I had tossed and turned the night before, playing out scenarios and fears as I switched side to side on my mattress.  My arm wrapped around my ribs and I sighed in attempts to relax.  My head was full, the ego calling to be heard, and I pulled the covers over my shoulders until I finally drifted off.

Would I be able to stay awake during the morning or would I be fighting myself the whole time?  Should I just stay at home and sleep in?

The alarm came, and I moved, half asleep, my mind immediately picking up from where it had left me in my fevered dreams.  But my body quickly grabbed my clothes out of the hot shower, and turned the key in my lock, stepping out into the early March air.

I’ve never gotten to the temple that quickly.


The Half Day sit was overseen by a senior teacher, a kind and laughter-filled monastic who’s voice lilted through the Zendo during the first Zazen period.

“Today, we celebrate the privilege to come here and sit, to take this time.”

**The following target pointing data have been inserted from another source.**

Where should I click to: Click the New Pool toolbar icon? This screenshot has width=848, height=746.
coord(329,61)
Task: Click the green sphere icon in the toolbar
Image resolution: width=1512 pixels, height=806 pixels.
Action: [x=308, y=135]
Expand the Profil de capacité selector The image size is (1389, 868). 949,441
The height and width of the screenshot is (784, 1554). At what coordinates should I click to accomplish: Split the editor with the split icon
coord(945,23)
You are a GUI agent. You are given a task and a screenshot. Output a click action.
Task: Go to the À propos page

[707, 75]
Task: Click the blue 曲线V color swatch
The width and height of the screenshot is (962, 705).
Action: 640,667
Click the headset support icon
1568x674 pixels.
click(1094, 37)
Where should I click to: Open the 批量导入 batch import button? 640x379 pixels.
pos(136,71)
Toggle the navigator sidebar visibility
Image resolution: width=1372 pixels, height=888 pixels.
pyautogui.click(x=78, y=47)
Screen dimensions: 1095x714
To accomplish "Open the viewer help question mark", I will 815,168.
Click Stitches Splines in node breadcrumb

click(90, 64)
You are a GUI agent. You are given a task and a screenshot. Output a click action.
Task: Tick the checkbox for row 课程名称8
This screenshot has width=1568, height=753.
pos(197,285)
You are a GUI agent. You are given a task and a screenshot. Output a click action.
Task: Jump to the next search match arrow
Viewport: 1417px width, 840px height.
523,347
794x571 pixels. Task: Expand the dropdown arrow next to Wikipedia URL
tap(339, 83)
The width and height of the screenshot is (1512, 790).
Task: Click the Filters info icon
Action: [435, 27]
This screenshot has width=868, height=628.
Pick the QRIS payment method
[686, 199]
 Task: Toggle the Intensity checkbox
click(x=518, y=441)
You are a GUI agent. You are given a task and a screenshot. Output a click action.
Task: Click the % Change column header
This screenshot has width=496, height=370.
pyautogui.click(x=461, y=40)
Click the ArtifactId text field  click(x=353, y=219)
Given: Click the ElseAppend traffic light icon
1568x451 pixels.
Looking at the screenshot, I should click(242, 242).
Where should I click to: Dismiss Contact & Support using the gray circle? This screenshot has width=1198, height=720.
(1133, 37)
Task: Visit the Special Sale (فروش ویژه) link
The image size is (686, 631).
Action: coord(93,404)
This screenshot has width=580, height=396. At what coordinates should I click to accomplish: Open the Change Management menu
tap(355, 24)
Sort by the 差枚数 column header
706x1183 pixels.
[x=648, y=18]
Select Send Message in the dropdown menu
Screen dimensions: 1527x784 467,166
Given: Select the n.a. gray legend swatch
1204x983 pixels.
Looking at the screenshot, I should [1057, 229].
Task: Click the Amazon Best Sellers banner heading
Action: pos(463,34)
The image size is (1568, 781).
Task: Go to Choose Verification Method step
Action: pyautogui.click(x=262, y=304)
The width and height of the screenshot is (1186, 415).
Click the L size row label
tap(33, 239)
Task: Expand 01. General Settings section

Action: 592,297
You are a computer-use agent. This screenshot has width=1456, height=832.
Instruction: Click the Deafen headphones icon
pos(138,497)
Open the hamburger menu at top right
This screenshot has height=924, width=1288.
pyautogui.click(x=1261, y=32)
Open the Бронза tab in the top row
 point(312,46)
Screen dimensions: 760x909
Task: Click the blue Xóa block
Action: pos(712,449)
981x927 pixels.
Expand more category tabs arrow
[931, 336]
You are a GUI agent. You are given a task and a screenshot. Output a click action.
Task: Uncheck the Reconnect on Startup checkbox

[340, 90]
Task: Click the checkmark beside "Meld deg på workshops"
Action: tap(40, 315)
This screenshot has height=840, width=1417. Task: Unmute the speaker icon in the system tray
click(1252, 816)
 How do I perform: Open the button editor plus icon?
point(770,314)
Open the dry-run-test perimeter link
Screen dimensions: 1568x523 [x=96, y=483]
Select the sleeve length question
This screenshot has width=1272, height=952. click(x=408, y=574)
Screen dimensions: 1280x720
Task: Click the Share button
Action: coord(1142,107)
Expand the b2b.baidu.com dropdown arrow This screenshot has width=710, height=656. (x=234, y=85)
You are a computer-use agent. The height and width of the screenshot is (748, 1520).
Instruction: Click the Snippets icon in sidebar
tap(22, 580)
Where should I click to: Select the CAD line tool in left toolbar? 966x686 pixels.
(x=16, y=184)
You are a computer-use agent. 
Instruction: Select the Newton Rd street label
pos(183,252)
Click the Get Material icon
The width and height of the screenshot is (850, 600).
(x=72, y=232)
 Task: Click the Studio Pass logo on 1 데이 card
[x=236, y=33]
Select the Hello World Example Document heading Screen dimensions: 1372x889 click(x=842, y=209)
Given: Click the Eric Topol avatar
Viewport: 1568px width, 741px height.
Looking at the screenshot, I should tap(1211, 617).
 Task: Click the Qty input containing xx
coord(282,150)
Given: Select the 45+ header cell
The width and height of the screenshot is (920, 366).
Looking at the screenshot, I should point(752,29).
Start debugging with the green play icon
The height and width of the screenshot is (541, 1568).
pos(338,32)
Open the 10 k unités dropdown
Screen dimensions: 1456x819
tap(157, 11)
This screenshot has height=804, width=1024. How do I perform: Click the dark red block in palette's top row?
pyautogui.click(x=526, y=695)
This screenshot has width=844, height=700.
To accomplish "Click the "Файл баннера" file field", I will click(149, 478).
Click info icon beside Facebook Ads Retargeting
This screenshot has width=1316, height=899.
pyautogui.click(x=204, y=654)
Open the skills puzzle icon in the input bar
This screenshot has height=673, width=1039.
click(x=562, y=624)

As each period progressed, the tossing and turning of hours before began to melt away.  My sides so tight from the back and forth, opened with my lungs, inhaling the sweet incense burning slowly before me.  I heard the breathing of my community, and my gaze lowered into the soft fabric of the practitioner seated in front of me.

When the final round of Zazen began, the timetables that had felt like an unmanageable threat hours before, became an opportunity for solution.  Answers began to arise from the now open space inside.

The body that pulled me from my bed melded with my mind, and I had something I didn’t possess before entering the temple doors.


My ego mind and body were no longer separate.  They had met in the seated breath, and remembered how to play like children on a swing, legs kicking to the sky in a beautiful dance, straight then bending with focused effort and momentum.

The sky was above and it was a glorious blue, clouds passing in puffy caravans, riding on the wind, and moving on.

After a delicious lunch with the rest of the retreat participants, I walked out in the afternoon air and headed back on the subway to my home.

I headed back to action, invigorated and fearless, my winter boots light, with a child-like skip.